Work instructions
1) Which points in time does the red kite passage give with a year? List each one.
2) Answer from the red kite passage:
(a) What did a 1750 book on Cork call the kite?
(b) Where was the last refuge of Britain's native red kites?
(c) About how many birds were left in the early 1930s?
3) From the red kite passage, return the stretch starting at "British - never" and ending at "about 20 birds.".

======== Source text

British - never Irish? It's one of our ornithological puzzles. A 1750 book on Cork mentions the kite as "common" - but kite was an everyday word for our resident marsh and hen harriers (like "crane" for heron), and by the time reliable bird books appeared in the mid 1900s, the kite was clearly as much of a sporadic rarity as it has been in this century. And that's odd because the red kite, which nests in trees likes hilly country with woodland meadows, lakes and rivers.

Its absence historically is made even odder by the fact that Wales so close at hand, has been the last refuge of the native red kites of Britain, common birds before the gamekeepers and egg collectors began their persecutions. By about 1900, the kites were a tiny, relict population surviving among the high, open sheepwalks and hanging oakwoods of central Wales. In the early 1930s, they were down to about 20 birds.

================
======== Material provided

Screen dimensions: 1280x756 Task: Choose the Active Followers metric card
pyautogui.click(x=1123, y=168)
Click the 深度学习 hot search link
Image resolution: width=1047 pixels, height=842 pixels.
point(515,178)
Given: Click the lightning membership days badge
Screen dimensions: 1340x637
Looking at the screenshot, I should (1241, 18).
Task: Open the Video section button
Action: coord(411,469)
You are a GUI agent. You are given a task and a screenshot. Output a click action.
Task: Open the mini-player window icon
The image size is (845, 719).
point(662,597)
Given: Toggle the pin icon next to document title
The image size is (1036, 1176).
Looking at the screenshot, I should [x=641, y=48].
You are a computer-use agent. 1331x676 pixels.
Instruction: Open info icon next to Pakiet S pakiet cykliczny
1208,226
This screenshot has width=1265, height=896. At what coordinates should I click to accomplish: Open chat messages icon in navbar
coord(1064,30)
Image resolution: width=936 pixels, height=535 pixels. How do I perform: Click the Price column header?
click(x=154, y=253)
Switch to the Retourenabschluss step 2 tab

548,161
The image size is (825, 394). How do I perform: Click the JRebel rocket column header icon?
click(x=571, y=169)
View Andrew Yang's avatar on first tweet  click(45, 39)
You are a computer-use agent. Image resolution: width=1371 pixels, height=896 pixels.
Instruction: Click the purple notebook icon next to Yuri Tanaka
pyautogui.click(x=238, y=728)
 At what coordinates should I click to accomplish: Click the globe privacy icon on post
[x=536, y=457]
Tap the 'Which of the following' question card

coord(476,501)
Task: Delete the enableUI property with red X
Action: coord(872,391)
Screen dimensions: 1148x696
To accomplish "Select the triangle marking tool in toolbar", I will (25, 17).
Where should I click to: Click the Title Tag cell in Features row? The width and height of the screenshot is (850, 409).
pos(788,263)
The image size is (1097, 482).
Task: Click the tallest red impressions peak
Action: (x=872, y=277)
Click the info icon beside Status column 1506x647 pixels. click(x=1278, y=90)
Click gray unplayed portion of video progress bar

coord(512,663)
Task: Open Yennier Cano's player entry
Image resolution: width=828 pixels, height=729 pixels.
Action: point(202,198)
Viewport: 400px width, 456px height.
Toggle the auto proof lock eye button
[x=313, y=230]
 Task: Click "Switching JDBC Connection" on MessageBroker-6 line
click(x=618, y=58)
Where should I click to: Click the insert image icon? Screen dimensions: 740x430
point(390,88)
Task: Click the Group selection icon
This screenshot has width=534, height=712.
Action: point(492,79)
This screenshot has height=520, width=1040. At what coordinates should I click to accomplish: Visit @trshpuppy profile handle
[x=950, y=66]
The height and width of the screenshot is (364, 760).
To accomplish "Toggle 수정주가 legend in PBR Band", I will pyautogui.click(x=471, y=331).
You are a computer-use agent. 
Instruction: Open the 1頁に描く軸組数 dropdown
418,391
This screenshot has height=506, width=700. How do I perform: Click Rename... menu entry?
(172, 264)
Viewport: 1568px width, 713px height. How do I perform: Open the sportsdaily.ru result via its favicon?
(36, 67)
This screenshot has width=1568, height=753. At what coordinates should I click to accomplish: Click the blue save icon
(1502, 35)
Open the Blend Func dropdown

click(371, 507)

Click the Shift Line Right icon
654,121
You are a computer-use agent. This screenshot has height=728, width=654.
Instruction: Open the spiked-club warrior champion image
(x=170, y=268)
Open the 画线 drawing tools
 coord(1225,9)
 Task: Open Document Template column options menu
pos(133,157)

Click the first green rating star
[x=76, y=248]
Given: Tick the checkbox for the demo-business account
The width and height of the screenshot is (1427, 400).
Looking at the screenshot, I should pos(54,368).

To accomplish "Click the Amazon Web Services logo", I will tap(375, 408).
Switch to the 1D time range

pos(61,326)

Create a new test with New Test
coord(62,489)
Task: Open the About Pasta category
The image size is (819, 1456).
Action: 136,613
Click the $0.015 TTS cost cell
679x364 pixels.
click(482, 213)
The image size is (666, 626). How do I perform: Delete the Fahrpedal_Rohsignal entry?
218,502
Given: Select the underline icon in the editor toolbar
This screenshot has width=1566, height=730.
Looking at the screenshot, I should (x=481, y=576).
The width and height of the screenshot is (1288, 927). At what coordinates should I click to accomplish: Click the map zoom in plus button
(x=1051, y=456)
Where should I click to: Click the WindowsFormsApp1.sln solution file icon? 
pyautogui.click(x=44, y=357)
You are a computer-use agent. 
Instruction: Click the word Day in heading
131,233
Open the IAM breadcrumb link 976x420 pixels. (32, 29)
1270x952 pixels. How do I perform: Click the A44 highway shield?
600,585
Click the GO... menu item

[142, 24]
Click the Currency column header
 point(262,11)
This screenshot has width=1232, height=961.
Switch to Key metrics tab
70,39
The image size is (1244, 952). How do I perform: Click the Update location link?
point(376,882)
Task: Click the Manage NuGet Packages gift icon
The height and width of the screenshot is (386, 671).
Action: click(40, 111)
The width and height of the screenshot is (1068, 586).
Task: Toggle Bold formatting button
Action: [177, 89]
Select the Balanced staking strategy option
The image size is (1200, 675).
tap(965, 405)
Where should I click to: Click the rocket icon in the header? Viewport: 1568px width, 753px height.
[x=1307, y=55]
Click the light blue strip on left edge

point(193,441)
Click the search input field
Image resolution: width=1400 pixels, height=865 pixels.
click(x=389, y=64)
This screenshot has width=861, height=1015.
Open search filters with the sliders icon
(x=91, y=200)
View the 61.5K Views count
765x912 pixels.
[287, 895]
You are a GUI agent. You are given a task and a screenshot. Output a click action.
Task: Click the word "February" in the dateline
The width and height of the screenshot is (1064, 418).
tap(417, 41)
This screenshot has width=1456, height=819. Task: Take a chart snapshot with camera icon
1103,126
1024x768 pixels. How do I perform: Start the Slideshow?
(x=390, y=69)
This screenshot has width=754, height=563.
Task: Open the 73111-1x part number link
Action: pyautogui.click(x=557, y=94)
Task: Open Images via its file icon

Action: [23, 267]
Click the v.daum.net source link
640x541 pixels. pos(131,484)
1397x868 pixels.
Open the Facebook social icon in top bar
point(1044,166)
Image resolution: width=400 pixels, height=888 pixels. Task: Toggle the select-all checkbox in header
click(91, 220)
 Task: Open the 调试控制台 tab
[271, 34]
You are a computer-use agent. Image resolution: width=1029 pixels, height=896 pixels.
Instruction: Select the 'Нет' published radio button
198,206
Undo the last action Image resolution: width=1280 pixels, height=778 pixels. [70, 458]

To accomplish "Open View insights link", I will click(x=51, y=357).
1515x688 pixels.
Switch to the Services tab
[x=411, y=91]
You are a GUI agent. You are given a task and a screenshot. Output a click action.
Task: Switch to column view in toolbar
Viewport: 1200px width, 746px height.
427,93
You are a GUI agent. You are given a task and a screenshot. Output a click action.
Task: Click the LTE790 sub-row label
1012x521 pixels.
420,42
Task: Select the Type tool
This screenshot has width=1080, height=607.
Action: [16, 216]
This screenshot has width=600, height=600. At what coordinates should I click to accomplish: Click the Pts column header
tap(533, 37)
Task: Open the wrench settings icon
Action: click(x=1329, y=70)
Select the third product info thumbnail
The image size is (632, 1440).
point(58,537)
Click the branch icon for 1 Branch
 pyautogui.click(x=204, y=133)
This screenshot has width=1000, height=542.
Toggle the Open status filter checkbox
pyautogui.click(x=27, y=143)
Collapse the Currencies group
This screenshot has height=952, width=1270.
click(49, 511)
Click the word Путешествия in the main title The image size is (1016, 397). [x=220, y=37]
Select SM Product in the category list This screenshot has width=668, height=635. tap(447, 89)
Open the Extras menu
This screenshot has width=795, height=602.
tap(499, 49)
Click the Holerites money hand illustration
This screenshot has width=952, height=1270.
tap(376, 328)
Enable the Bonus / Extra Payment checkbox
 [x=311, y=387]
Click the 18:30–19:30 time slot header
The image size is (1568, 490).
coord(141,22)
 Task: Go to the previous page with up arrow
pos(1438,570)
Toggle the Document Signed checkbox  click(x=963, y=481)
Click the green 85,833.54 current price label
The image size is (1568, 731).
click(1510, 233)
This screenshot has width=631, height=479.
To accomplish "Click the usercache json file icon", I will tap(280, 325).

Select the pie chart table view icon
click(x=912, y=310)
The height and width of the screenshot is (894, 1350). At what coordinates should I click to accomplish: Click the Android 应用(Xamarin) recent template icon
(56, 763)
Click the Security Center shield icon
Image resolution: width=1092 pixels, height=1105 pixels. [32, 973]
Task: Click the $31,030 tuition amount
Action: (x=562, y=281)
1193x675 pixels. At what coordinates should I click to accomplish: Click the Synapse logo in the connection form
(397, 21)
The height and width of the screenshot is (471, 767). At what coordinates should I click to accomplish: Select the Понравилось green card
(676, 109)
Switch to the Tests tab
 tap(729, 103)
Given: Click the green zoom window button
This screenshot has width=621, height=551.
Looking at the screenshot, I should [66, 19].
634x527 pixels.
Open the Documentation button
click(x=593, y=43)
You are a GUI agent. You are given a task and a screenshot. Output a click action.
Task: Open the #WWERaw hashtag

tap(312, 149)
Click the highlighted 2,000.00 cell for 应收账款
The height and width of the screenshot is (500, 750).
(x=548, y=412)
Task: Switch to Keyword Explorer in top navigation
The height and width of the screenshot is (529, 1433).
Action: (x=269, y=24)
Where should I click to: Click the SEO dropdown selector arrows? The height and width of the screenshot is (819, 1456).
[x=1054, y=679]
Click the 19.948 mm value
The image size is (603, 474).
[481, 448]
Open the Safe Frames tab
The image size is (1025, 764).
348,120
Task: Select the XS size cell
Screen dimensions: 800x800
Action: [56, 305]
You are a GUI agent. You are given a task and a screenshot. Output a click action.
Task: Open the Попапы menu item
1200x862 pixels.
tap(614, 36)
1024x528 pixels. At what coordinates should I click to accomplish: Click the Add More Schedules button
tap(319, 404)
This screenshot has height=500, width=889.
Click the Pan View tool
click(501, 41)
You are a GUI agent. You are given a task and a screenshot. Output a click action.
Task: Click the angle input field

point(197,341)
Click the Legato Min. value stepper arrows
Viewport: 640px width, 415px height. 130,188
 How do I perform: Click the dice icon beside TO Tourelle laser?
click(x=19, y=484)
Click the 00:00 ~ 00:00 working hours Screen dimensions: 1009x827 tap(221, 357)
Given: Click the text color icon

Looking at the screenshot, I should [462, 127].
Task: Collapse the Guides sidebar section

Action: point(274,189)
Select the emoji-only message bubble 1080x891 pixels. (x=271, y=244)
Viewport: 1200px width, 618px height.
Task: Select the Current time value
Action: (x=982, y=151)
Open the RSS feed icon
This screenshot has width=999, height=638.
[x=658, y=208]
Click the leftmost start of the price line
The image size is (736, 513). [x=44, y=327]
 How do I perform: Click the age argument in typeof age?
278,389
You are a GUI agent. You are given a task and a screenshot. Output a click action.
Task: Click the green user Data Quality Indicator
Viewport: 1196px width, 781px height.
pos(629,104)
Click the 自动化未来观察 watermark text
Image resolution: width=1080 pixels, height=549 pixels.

================

Answers for the exercise
1)
1750
the mid 1900s
about 1900
the early 1930s

2)
(a) "Common"
(b) Wales
(c) About 20

3)
British - never Irish? It's one of our ornithological puzzles. A 1750 book on Cork mentions the kite as "common" - but kite was an everyday word for our resident marsh and hen harriers (like "crane" for heron), and by the time reliable bird books appeared in the mid 1900s, the kite was clearly as much of a sporadic rarity as it has been in this century. And that's odd because the red kite, which nests in trees likes hilly country with woodland meadows, lakes and rivers.

Its absence historically is made even odder by the fact that Wales so close at hand, has been the last refuge of the native red kites of Britain, common birds before the gamekeepers and egg collectors began their persecutions. By about 1900, the kites were a tiny, relict population surviving among the high, open sheepwalks and hanging oakwoods of central Wales. In the early 1930s, they were down to about 20 birds.